29. But such yogis, whose fall is caused by such agencies as friends and relatives, return to the path of yoga in their next life on account of the powerful impressions of their past life. They will no more be addicted to worldliness.
30. An ignorant Jiva, prompted by some desire or other, will be performing karma till the fall of its body, carrying further the impressions of such actions. But a man of enlightenment, though living in the body, is free from all desires as he is established in the Self. Being thus free from ego-centred desires, his actions do not affect him.
31. An enlightened man who is ever established in the Self does not even know that he has a body, much less that he is doing anything, even when he is seen performing all natural functions like resting, sitting, walking, lying, eating and evacuating.
32. Even though such person perceives the objects of the senses, he is convinced of their falsity, just like the experiences of a dream on awakening.
33. Oh Uddhava! In the state of ignorance, the body wrought out of the gunas of Prakrti and karma, which are the products of ignorance, is super-imposed on the atman. It is, therefore, experienced in inseparable identity with it. It is this ignorance, and its product, the body that are sublimed by jnana. The atman, on the other hand, is always the same. It is not newly realized in liberation, nor is it lost in bondage.
34. Just as the sun, when it rises, only removes the obstacle to vision from the eye, and does not create anything new to be seen, so the perfect spiritual intuition relating to Me only removes the ignorance from the aspirant’s understanding. Thereupon the Atman shines as it always has been shining. Nothing new comes into being.
35. The Atman is the self-luminous Consciousness, un-originated and unfathomable. IT is the Self-Consciousness all-pervading, without the polarity of ‘subject and object’. IT is the Absolute One without a second, intuited beyond word and thought.
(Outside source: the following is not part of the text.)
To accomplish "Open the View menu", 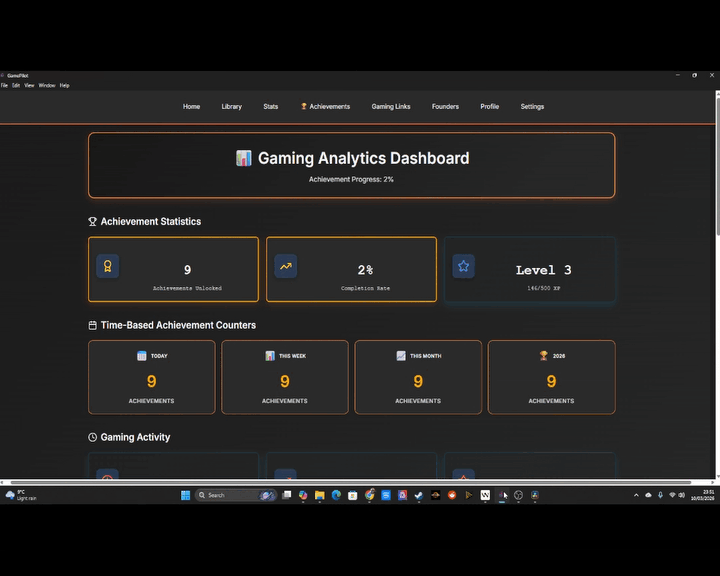I will [29, 86].
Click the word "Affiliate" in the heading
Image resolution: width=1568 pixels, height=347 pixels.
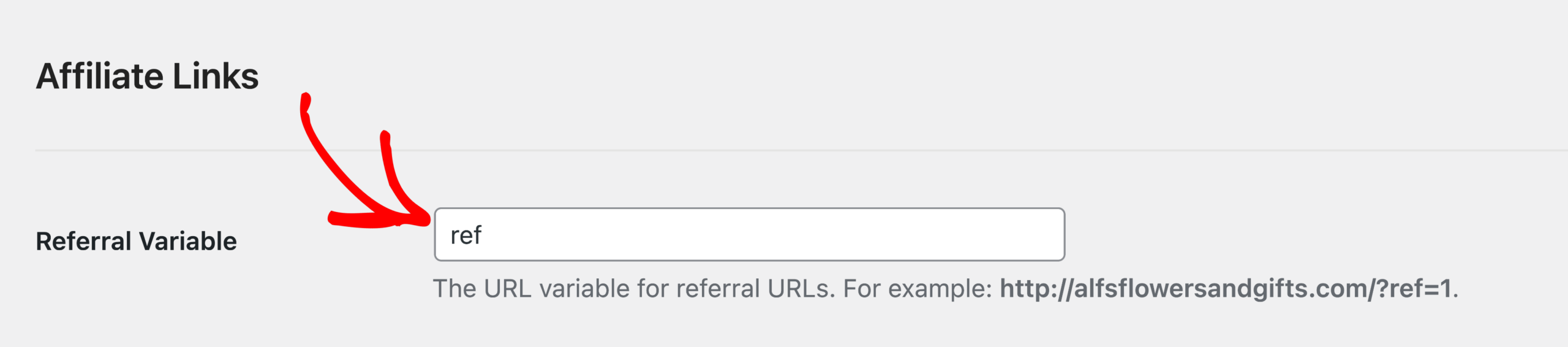point(99,76)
36. When the Atman is the sole Existence, it is a delusion of the mind to see anything different from IT. For, apart from IT, the Atman realized as the Self, there is no other support for duality or multiplicity of the world of objects.
37. It is only the purva-mimamsakas that consider this world of multiplicity, constituted of the five gross elements and distinguished by name and form, as real and hold that the passages in the Vedanta revealing the nature of Reality are only eulogies of the agents, celestials and other factors entering into the sacrificial cult of the Veda. Such a contention is without basis.
38. Yogis who are yet to attain the goal of realization may suffer from physical ailments. The following is the instruction for counter-acting such a state.
39. By concentration (dharana) on sun and moon, the fevers owing to cold and heat respectively can be counteracted. Ailments owing to vata (wind-related) can be overcome by asanas (yogic postures) combined with concentration. Other ailments arising from sins, planetary influence and serpents can be overcome by austerity, mantras and (herbal) medicines.
40. Emotions like lust and anger can be overcome by the continuous practice of the disciplines of hearing, praising and remembering Me. Pride, hypocrisy and other bad traits of character can be overcome by the service of great men.
41. There are some yogis who, through ways stated above and otherwise, seek to make the body strong and young, and then utilize it for acquisition of psychic powers (siddhis).
42. Wise men shall not approve of such course. For, the body being perishable like the fruit of a tree, any attempt to preserve it for all time is futile.
43. A person following the path of yoga may have health and strength of body. But the intelligent devotee holding Me as the highest end for attainment shall not divert his attention from spiritual discipline to physical well-being and attainment of siddhis.
44. But, if the aspirant treading the path of yoga, entirely dependent on Me, is completely desire-less, he will meet with no obstacles, being full of bliss of the Self.